Stored data entries
#####
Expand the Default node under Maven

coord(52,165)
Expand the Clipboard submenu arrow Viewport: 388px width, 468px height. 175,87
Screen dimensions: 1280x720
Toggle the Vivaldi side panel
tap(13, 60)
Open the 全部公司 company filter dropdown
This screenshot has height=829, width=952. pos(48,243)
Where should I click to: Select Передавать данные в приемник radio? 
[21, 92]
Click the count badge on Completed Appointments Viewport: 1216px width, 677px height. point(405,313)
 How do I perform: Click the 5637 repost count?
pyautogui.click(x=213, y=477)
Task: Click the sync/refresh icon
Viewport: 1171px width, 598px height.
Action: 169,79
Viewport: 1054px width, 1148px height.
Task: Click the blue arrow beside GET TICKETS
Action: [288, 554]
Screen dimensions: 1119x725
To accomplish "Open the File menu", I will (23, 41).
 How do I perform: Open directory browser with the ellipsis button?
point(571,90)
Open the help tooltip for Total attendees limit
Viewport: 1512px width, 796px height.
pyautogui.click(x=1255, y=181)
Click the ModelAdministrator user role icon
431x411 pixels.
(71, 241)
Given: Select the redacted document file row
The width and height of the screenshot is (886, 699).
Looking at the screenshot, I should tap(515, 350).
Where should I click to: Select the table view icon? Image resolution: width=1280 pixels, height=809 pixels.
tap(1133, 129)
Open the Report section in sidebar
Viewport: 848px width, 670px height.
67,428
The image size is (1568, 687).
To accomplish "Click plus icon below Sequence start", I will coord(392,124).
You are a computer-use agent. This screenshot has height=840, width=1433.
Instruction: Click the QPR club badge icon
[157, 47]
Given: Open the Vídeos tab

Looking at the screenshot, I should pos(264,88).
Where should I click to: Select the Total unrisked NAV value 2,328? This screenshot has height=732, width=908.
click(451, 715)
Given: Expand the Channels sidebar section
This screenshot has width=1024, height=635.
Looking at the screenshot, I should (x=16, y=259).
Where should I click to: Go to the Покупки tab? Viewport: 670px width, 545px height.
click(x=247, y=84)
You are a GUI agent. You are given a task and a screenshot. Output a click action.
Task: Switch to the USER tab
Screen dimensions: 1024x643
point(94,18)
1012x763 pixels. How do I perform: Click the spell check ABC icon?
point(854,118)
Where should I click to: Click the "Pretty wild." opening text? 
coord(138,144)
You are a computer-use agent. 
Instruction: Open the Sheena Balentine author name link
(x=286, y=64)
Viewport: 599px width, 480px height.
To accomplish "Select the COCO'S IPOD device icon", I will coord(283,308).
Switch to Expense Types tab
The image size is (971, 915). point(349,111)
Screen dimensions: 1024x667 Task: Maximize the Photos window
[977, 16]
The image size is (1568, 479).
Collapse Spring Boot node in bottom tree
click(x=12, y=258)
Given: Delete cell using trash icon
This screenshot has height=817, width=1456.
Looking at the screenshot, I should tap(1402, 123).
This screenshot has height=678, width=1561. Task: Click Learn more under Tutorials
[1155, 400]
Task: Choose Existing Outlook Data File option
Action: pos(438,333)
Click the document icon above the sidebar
#####
All lines holding the word "sidebar" must be copied from the data.

Open the Report section in sidebar
Given: Expand the Channels sidebar section
Click the document icon above the sidebar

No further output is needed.